# plant Cyperus helferi our Vallisneria nana



## Johnnyfishtanks (Apr 21, 2010)

plant Cyperus helfer our Vallisneria nana. would it do ok with metriciede ?
it looks just like Google Image Result for http://www.akvarijnirostliny.eu/data/product/736_352102.jpg and kinda like if not more like this pic Umbrella Rec: Aquatic Plants Experiment im gonna say its Cyperus helferi i just wonder if metriciede would be ok with this plant


----------



## CRS Fan (Apr 21, 2010)

Cyperus.... YES.... Val nana..... NO.


Best Regards,

Stuart


----------



## Johnnyfishtanks (Apr 21, 2010)

think the Cyperus will need root tabs


CRS Fan said:


> Cyperus.... YES.... Val nana..... NO.
> 
> Best Regards,
> 
> Stuart


----------



## jobber (May 14, 2010)

Johnny, I have jungle vals and val nana, I dose a lot of metricide and have no problems. They're growing well and green and lush. They'll melt a bit at the beginning but they'll recover once they re-establish root growth. It'll take about a few weeks for them to get use to the metricide I found.


----------



## AWW (Apr 22, 2010)

jobber604 said:


> Johnny, I have jungle vals and val nana, I dose a lot of metricide and have no problems. They're growing well and green and lush. They'll melt a bit at the beginning but they'll recover once they re-establish root growth. It'll take about a few weeks for them to get use to the metricide I found.
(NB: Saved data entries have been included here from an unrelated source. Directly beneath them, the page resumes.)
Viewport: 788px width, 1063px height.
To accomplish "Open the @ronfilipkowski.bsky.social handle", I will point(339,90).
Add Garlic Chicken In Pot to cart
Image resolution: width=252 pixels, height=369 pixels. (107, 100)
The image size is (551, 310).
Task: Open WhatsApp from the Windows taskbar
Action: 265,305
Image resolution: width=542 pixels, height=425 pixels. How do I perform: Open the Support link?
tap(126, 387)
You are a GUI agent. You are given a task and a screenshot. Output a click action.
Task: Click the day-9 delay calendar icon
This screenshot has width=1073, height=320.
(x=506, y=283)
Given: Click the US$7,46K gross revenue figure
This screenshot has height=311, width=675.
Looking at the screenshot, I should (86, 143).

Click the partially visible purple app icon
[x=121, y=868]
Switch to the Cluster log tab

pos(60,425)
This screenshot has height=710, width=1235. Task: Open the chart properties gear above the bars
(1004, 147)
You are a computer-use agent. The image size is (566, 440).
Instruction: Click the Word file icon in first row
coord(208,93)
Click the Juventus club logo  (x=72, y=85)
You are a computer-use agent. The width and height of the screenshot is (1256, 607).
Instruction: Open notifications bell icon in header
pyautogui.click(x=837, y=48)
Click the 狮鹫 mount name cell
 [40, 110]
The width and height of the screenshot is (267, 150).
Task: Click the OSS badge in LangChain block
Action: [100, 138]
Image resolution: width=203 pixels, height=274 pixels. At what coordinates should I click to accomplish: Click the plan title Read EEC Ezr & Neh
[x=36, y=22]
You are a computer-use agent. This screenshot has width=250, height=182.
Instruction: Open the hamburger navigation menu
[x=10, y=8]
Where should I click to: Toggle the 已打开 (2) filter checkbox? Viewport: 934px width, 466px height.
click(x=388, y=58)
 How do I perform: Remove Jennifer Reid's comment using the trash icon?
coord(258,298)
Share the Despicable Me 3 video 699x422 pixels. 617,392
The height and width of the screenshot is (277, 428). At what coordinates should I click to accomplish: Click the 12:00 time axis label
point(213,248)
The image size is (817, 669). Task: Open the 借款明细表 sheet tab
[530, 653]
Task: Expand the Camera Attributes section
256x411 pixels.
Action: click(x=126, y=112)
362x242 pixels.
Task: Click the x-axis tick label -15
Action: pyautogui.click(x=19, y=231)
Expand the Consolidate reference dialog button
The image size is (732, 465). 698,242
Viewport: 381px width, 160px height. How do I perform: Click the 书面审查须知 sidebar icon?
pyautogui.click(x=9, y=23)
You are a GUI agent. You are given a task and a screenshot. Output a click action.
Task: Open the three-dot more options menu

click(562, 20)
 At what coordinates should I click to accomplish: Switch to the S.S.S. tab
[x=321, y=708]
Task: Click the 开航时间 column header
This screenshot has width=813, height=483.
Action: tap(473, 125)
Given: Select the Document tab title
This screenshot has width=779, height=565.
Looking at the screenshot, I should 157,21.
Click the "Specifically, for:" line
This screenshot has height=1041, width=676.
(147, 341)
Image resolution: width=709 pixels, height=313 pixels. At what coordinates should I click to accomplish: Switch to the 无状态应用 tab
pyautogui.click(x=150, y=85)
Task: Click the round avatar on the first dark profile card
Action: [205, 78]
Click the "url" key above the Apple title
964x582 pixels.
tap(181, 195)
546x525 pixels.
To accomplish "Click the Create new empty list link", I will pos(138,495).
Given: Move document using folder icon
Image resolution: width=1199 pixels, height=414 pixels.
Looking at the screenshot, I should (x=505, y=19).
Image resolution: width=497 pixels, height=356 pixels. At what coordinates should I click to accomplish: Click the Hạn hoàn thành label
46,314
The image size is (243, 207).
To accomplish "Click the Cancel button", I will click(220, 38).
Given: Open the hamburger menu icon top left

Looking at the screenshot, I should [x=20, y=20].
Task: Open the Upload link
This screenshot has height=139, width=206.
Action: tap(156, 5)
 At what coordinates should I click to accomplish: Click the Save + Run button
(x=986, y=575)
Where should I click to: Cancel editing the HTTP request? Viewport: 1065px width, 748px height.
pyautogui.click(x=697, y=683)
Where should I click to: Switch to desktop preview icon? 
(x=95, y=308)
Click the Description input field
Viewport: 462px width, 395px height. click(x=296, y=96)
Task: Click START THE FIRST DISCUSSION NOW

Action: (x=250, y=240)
Hmm thats interesting i was told metricide was bad for vals too


----------



## jobber (May 14, 2010)

I've been told the same too. What I have been told was that as long as you consistently use it, then the plant will adapt to it. Start off with small dose then gradually increase. If you saw how much metricide I dose, you'd think both my vals and fish will melt 

Everyone's tank and experience differs, I just know that if you condition the vals to metricide, they'll grow and grow like weeds too. I'm persistent so I guess that extra time for persistence allows the plants to regrow.


----------



## 2wheelsx2 (Apr 21, 2010)

Metricide is bad for Vals, but as Ming said, they will adapt, as long as you don't overdose, and especially not in the beginning. They won't grow as well as without Metricide/Glute, but eventually will grow decently. With CO2, my Vals literally grew an inch a day in higher light.


----------



## Ladayen (Aug 21, 2011)

What is metricide?


----------



## 2wheelsx2 (Apr 21, 2010)

Ladayen said:


> What is metricide?


This sticky is useful, and Metricide and non CO2 carbon sources are explained in post 2, thanks to neven: http://www.bcaquaria.com/forum/plants-algae-ferts-ei-co2-lighting-13/basic-guide-carbon-dioxide-81/


----------